Consigne 1
Relevez dans les enregistrements chaque ligne où figure le mot « link », et recopiez-la intégralement.

#### Extrait du texte

Vous devez être, de nom et de fait, non seulement de vrais religieux, mais des hommes de grande doctrine. Vous exercez par votre parole, par vos écrits, la charge d'enseigner la théologie, l'Ecriture Sainte, les autres sciences ecclésiastiques et aussi la philosophie. Grand honneur, noble labeur, mais aussi grande responsabilité que d'assumer un tel ministère ! C'est à tous ceux et à chacun de ceux qui ont reçu une pareille charge qu'est adressée la parole de l'Apôtre : « O Timothee, garde le dépôt. Evite les discours creux et impies, les objections d'une pseudo-science » (1Tm 6,20).

Que tous les membres de la Compagnie de Jésus, afin de répondre fidèlement à une si grande espérance, observent avec une extrême diligence les lois qui leur sont prescrites de suivre la doctrine de saint Thomas comme plus solide, plus sûre, plus approuvée et plus en accord avec les Constitutions 3.

Qu'ils s'attachent au magistère de l'Eglise, avec cette inflexible persévérance traditionnelle dans votre ordre. Qu'ils aient, pour Nous servir des mots mêmes du saint fondateur de votre Compagnie, « l'âme prête et prompte à obéir en tout à la véritable Epouse du Christ Notre-Seigneur qui est notre sainte Mère l'Eglise hiérarchique » et « qu'ils soient convaincus qu'entre l'Epoux qui est le Christ Notre-Seigneur et l'Eglise son Epouse, c'est le même Esprit qui nous gouverne et dirige pour le salut de nos âmes ; parce que c'est par le même Esprit, le même Seigneur qui a donné les dix préceptes, que notre Mère, la Sainte Eglise, est dirigée et gouvernée » 4.

3 Cf. Epitom., n. 315-318.
* Exercices Spirituels, Regulae ad sentiendum cum Ecclesia, 1* et 13a.


d) Science exacte et parfaite

Si tout d'abord ils doivent cultiver leur foi, ils doivent aussi acquérir des connaissances exactes et parfaites et faire progresser les sciences selon les traditions de leur ordre. Qu'ils se persuadent que c'est par ce chemin, si rude soit-il, qu'ils peuvent le mieux concourir à la plus grande gloire de Dieu et à l'édification de l'Eglise. De plus, ils doivent s'exprimer, tant dans leurs paroles que dans leurs écrits, de telle sorte que les hommes de notre époque les comprennent et les écoutent volontiers. D'où l'on peut conclure que, d'ans la façon d'exposer et de mettre en lumière les questions, dans la conduite des discussions, dans le choix aussi du genre littéraire, il faut qu'ils adaptent sagement leurs paroles à l'esprit de notre époque et à son goût. Que personne ne trouble et ne bouleverse ce qui ne doit pas être changé. On a dit trop de choses et d'une manière insuffisamment fouillée, au sujet de la « nouvelle théologie », qui doit évoluer comme toute chose évolue, être toujours en progrès sans se fixer jamais. Si l'on devait embrasser une telle opinion, qu'adviendrait-il des dogmes immuables de l'Eglise catholique ? Qu'adviendrait-il de l'unité et de la stabilité de la foi ?

########
#### Enregistrements

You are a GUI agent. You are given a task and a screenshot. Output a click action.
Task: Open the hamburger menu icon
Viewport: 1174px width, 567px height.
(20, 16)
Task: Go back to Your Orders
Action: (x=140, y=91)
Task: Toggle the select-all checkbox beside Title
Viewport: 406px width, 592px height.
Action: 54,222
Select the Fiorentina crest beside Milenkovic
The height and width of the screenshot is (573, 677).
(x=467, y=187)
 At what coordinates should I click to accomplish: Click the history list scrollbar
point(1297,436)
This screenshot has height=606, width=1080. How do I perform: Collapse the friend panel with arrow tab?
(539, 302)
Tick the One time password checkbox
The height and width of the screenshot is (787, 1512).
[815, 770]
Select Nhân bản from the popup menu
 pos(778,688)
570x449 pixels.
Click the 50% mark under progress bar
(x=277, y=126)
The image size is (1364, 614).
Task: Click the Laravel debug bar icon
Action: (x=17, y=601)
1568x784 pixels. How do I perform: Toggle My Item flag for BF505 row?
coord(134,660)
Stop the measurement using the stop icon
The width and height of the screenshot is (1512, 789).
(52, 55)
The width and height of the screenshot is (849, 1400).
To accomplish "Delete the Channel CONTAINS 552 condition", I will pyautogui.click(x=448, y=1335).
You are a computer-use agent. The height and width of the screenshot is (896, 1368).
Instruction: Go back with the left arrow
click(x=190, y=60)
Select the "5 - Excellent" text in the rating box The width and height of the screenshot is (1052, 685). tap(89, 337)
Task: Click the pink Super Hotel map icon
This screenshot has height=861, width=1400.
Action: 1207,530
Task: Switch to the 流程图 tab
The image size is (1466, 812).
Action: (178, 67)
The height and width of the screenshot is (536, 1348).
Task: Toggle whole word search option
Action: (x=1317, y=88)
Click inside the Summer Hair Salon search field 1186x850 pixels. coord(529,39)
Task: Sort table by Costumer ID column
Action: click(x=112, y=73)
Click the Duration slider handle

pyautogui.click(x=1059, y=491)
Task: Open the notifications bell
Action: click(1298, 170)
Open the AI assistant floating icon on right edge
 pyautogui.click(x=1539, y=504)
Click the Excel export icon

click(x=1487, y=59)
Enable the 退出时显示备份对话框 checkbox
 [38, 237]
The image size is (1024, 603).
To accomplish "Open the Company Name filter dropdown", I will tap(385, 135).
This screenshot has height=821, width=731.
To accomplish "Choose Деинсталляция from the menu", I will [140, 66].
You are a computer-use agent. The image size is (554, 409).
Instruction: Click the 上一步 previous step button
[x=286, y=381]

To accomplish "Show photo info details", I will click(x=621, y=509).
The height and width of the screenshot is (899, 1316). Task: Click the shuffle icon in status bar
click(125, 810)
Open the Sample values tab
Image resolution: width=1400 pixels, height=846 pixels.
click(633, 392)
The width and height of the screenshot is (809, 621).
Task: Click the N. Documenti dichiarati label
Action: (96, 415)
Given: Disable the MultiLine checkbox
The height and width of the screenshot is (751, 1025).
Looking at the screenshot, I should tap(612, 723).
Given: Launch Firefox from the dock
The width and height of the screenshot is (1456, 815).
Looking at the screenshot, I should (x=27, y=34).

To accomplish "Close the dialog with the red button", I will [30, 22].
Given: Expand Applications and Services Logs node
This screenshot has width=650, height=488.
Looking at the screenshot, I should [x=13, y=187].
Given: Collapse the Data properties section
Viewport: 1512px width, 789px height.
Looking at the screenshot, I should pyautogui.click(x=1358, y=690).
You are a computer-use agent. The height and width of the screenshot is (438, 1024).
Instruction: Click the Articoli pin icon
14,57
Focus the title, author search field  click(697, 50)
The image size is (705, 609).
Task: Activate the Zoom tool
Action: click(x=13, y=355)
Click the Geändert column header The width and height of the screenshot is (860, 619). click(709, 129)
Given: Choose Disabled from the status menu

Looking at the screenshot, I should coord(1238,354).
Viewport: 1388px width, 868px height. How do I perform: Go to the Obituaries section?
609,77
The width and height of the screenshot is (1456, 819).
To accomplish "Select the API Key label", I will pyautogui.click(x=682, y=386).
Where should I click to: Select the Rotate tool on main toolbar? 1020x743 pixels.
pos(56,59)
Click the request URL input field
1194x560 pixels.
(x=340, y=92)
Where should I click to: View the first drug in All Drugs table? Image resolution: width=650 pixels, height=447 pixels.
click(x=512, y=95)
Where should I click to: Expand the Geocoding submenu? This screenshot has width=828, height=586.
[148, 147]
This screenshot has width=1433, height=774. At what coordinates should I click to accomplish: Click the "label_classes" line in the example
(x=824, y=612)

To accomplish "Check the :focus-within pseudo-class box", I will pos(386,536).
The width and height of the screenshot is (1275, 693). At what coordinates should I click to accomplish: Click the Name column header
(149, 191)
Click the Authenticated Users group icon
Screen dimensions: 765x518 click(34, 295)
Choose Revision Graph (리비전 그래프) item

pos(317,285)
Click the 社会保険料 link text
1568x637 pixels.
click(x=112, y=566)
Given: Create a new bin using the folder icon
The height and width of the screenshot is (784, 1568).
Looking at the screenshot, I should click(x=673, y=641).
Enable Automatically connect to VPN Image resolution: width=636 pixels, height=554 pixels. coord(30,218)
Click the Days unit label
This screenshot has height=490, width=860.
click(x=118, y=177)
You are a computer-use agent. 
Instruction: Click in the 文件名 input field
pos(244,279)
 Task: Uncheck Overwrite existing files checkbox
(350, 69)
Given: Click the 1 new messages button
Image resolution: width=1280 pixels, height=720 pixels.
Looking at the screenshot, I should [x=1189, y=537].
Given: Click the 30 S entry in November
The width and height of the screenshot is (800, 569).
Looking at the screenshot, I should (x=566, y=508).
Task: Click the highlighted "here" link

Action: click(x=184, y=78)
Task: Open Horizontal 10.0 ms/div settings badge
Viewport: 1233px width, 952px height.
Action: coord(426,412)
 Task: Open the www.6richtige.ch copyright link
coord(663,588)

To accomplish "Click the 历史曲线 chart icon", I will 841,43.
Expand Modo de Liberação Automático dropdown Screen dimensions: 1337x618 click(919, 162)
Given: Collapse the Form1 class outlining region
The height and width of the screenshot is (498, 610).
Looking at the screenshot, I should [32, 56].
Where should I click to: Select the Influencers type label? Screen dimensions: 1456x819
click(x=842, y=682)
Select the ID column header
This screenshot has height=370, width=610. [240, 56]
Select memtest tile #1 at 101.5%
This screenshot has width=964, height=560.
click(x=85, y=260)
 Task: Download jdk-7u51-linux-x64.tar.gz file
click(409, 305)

########

Consigne 2
Citez mot pour mot le passage de l'extrait sur la Compagnie de Jésus qui va de « Qu'ils s'attachent au » à « Ecclesia, 1* et 13a. ».

Réponse complète 1
Click the 社会保険料 link text
Task: Click the highlighted "here" link
 Task: Open the www.6richtige.ch copyright link

Réponse complète 2
Qu'ils s'attachent au magistère de l'Eglise, avec cette inflexible persévérance traditionnelle dans votre ordre. Qu'ils aient, pour Nous servir des mots mêmes du saint fondateur de votre Compagnie, « l'âme prête et prompte à obéir en tout à la véritable Epouse du Christ Notre-Seigneur qui est notre sainte Mère l'Eglise hiérarchique » et « qu'ils soient convaincus qu'entre l'Epoux qui est le Christ Notre-Seigneur et l'Eglise son Epouse, c'est le même Esprit qui nous gouverne et dirige pour le salut de nos âmes ; parce que c'est par le même Esprit, le même Seigneur qui a donné les dix préceptes, que notre Mère, la Sainte Eglise, est dirigée et gouvernée » 4.

3 Cf. Epitom., n. 315-318.
* Exercices Spirituels, Regulae ad sentiendum cum Ecclesia, 1* et 13a.